> **PASSAGE FOR REVIEW**:
-.-.-

The shipper's victory in the first of three cases it has against UP at the regulatory agency came in a split decision, with STB Chairman Daniel R. Elliott, appointed by President Obama, and fellow Democratic appointee Francis P. Mulvey determining "UP has market dominance over the movements of chlorine by tank car" on lanes from Rowley, Utah, to delivery points in Arizona of Eloy and Sahuarita.
U.S. Magnesium is the only domestic producer of primary magnesium, which it pulls from the Great Salt Lake. Chlorine is a byproduct of its process.
The STB majority still allowed UP to charge more than 300 percent of its variable costs on those lanes, but said UP's rates of $13,396 per car for the Eloy movement and $10,410 on the Sahuarita run went far over the allowed levels. UP disagreed, sharply criticized the board's procedures and vowed to appeal.

-.-.-

> **DATASET EXTRACT**:
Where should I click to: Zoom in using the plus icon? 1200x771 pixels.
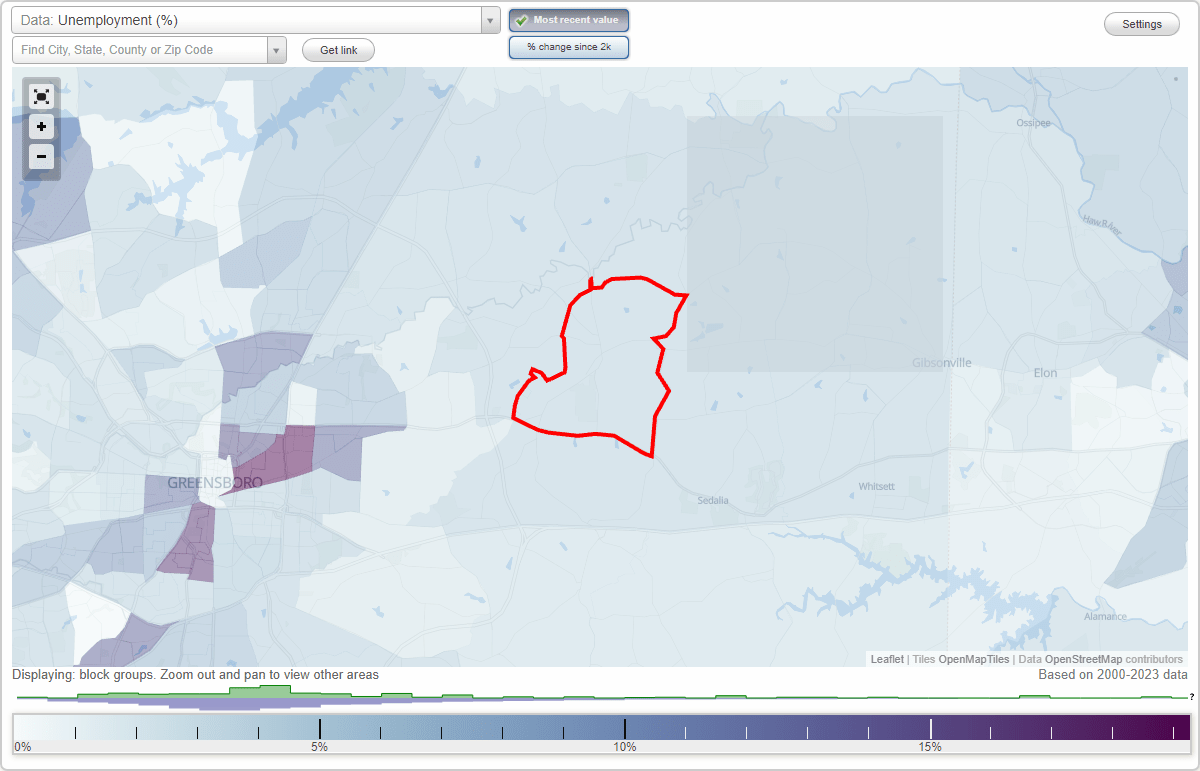pos(41,127)
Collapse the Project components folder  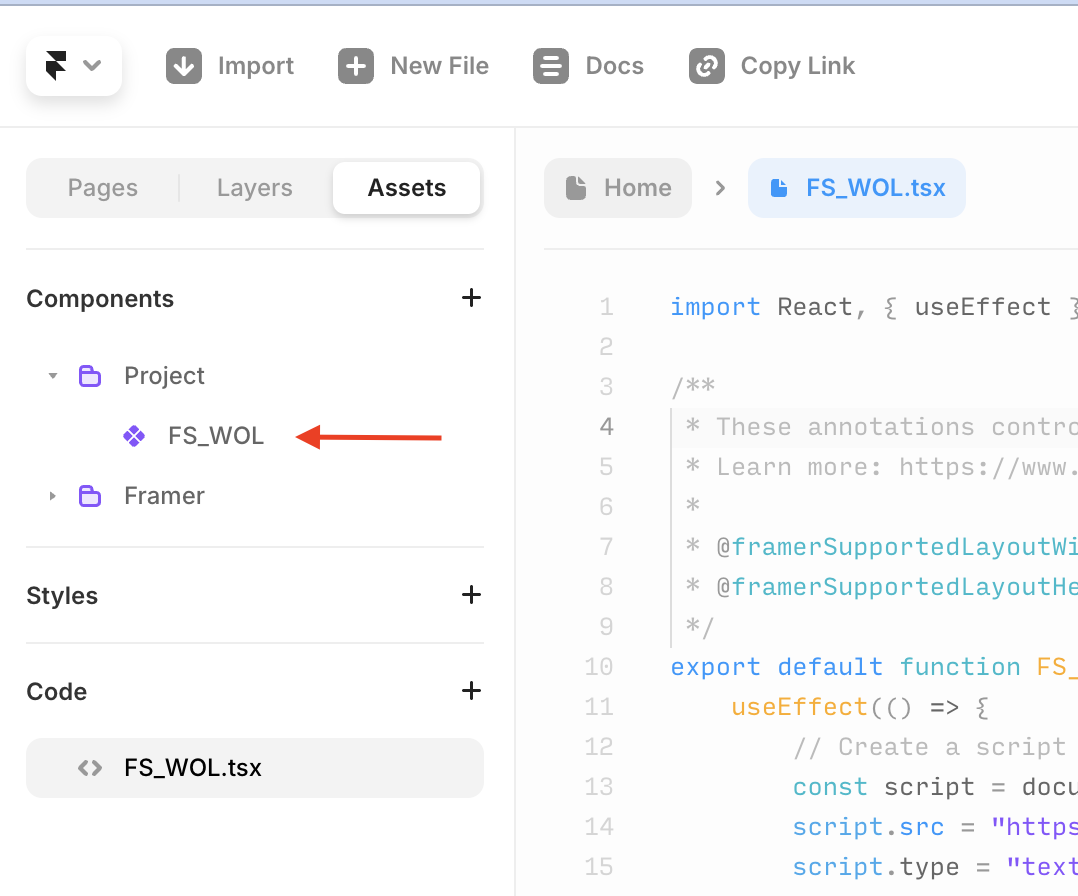point(52,375)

-.-.-

> **TASK 1**:
Answer these from the passage on the chlorine rate case:
(a) Which two STB members made up the majority?
(b) From what source does U.S. Magnesium pull its primary magnesium?
(c) What rate per car did UP charge for the Sahuarita run?
> **TASK 2**:
For each statement, say whether it agrees with the passage on the chlorine rate case, and quote the words that decide it.
(a) U.S. Magnesium is one of several domestic producers of primary magnesium.
(b) The board reached its decision unanimously.
(c) UP said it would appeal.
> **TASK 3**: Return the section of the passage on the chlorine rate case from "The STB majority" to "vowed to appeal.", word for word.

> **TASK OUTPUT 1**:
(a) STB Chairman Daniel R. Elliott and Francis P. Mulvey
(b) The Great Salt Lake
(c) $10,410 per car

> **TASK OUTPUT 2**:
(a) No: "U.S. Magnesium is the only domestic producer of primary magnesium"
(b) No: "came in a split decision"
(c) Yes: "vowed to appeal"

> **TASK OUTPUT 3**:
The STB majority still allowed UP to charge more than 300 percent of its variable costs on those lanes, but said UP's rates of $13,396 per car for the Eloy movement and $10,410 on the Sahuarita run went far over the allowed levels. UP disagreed, sharply criticized the board's procedures and vowed to appeal.